Copy out the lines of the listing below word for word, starting from the line with "The image size is (1377, 774)." up to and including the line with "Looking at the image, I should click on (184, 693).".

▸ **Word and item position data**
════

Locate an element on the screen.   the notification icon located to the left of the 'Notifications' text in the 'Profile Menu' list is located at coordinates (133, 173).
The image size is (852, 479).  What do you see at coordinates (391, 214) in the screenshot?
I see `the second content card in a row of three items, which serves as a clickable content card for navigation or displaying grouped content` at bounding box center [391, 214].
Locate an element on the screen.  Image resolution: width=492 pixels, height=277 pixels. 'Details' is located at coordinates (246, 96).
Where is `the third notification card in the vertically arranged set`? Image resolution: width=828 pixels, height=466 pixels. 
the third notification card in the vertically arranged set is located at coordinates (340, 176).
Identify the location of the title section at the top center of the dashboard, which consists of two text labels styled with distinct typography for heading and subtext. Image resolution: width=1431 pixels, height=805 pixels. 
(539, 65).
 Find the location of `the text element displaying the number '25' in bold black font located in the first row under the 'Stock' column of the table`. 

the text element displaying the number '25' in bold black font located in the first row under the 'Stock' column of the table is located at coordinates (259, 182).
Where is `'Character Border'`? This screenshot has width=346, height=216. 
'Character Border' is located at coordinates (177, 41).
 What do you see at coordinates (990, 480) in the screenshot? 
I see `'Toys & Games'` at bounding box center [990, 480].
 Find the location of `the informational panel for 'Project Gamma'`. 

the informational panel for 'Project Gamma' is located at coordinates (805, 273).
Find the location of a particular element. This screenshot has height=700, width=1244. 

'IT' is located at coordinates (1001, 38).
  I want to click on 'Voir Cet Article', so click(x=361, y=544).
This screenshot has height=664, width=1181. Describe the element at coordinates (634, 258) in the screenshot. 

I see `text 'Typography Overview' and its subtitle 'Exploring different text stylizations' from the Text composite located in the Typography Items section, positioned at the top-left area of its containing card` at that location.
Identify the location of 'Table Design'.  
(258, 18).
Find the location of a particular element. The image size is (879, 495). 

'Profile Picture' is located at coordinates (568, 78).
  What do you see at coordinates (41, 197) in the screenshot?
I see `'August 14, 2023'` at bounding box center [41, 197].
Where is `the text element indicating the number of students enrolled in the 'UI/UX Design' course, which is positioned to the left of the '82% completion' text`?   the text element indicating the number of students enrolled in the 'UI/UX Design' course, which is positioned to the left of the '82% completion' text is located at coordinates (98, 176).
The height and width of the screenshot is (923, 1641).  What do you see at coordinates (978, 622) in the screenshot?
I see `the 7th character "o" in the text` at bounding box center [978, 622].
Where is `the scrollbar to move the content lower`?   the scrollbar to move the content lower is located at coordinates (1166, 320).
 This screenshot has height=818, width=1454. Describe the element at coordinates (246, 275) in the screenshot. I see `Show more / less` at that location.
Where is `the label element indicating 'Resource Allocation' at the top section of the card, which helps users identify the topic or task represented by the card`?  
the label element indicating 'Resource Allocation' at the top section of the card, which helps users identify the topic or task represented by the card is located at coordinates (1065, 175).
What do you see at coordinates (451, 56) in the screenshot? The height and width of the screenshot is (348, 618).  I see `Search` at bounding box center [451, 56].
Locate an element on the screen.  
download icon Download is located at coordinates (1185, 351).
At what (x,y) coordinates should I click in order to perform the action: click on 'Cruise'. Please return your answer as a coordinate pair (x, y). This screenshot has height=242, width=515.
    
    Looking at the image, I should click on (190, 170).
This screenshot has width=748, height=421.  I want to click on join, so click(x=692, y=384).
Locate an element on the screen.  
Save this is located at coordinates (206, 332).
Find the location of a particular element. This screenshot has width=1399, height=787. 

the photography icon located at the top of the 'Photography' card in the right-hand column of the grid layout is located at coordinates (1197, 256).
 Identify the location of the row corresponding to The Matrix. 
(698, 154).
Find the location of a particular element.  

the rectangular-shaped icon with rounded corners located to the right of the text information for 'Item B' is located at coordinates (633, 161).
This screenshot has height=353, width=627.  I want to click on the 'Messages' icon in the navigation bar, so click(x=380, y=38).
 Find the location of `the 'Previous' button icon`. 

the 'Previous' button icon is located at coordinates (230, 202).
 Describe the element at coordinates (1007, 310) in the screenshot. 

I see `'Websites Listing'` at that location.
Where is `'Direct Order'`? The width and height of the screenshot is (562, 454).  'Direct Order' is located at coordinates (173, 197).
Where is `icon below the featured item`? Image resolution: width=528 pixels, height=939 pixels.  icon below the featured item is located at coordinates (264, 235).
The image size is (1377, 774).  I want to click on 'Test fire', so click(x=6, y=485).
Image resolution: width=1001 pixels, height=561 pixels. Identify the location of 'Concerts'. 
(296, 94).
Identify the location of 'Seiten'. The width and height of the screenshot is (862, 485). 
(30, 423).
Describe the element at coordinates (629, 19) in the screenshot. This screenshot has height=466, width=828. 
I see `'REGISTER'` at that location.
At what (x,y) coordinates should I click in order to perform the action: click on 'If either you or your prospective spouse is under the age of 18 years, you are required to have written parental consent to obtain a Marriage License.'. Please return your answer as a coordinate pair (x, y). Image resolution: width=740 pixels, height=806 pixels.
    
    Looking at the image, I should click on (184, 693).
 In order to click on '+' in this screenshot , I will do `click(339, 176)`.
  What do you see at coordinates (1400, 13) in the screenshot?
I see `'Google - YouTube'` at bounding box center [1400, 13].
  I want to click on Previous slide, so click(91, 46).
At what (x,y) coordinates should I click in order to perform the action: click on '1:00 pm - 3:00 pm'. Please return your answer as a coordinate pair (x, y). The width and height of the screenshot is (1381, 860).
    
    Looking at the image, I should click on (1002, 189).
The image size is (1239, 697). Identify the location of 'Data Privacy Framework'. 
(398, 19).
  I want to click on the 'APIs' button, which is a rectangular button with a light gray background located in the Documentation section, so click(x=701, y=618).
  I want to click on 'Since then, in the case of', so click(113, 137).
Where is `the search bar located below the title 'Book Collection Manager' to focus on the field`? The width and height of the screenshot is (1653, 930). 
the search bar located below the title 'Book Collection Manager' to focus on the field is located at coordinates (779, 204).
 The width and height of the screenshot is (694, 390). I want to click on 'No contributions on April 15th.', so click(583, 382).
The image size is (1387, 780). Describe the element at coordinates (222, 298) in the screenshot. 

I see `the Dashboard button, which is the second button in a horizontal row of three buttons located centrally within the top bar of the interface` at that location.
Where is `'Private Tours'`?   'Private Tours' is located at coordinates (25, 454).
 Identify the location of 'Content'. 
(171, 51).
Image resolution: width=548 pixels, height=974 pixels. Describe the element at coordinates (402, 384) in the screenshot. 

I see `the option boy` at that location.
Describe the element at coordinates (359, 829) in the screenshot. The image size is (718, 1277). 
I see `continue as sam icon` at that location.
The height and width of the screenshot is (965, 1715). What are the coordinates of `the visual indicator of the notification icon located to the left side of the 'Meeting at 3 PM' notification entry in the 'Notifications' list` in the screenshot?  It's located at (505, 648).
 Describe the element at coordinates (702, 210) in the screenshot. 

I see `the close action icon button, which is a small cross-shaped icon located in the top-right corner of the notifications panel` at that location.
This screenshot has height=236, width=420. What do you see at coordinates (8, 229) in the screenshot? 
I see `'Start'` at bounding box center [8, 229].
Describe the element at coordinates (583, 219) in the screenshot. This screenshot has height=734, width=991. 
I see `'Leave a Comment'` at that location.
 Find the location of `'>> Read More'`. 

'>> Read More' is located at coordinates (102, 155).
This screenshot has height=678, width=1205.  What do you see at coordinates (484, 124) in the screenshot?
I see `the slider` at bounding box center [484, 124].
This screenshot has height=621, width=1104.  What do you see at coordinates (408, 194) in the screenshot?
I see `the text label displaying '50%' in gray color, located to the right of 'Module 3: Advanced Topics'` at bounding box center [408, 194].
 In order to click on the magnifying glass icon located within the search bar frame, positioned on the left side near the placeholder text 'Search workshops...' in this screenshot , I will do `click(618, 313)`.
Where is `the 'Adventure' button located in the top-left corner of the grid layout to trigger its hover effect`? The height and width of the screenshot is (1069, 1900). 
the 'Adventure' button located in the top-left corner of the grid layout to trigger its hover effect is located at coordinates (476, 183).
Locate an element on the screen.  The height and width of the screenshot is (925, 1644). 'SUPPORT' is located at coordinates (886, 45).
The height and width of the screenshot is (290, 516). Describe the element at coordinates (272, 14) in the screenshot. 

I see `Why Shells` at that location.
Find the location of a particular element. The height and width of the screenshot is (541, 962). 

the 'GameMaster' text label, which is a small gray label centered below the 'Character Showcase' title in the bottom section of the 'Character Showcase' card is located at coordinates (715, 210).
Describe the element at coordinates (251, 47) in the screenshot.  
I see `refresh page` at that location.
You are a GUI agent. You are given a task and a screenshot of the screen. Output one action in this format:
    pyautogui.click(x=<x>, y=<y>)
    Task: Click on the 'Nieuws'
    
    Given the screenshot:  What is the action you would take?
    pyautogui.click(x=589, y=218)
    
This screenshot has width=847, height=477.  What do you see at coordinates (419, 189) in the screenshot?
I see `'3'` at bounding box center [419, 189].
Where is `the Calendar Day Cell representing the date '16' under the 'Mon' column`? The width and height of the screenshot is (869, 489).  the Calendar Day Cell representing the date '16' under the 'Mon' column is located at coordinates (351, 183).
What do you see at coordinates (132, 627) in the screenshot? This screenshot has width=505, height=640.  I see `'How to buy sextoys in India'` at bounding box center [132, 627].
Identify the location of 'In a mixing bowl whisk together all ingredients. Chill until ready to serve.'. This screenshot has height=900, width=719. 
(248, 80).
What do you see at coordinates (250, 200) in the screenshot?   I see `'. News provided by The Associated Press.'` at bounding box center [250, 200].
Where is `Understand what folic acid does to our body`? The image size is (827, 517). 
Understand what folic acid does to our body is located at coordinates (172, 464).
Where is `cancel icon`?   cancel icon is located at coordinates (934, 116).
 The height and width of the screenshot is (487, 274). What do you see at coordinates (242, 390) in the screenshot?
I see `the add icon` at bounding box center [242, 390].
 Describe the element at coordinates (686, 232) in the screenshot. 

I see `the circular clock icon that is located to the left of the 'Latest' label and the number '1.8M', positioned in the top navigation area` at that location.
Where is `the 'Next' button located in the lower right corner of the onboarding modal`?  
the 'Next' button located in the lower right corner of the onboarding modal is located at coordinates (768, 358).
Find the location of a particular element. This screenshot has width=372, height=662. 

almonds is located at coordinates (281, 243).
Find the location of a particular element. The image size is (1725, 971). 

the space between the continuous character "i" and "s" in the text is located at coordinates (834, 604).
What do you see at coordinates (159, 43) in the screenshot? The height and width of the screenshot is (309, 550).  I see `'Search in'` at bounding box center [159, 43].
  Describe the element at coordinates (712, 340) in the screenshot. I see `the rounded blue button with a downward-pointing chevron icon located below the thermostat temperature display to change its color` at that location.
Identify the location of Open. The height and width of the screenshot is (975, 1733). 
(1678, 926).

════

▸ **Answer to the exercise**
The image size is (1377, 774).  I want to click on 'Test fire', so click(x=6, y=485).
Image resolution: width=1001 pixels, height=561 pixels. Identify the location of 'Concerts'. 
(296, 94).
Identify the location of 'Seiten'. The width and height of the screenshot is (862, 485). 
(30, 423).
Describe the element at coordinates (629, 19) in the screenshot. This screenshot has height=466, width=828. 
I see `'REGISTER'` at that location.
At what (x,y) coordinates should I click in order to perform the action: click on 'If either you or your prospective spouse is under the age of 18 years, you are required to have written parental consent to obtain a Marriage License.'. Please return your answer as a coordinate pair (x, y). Image resolution: width=740 pixels, height=806 pixels.
    
    Looking at the image, I should click on (184, 693).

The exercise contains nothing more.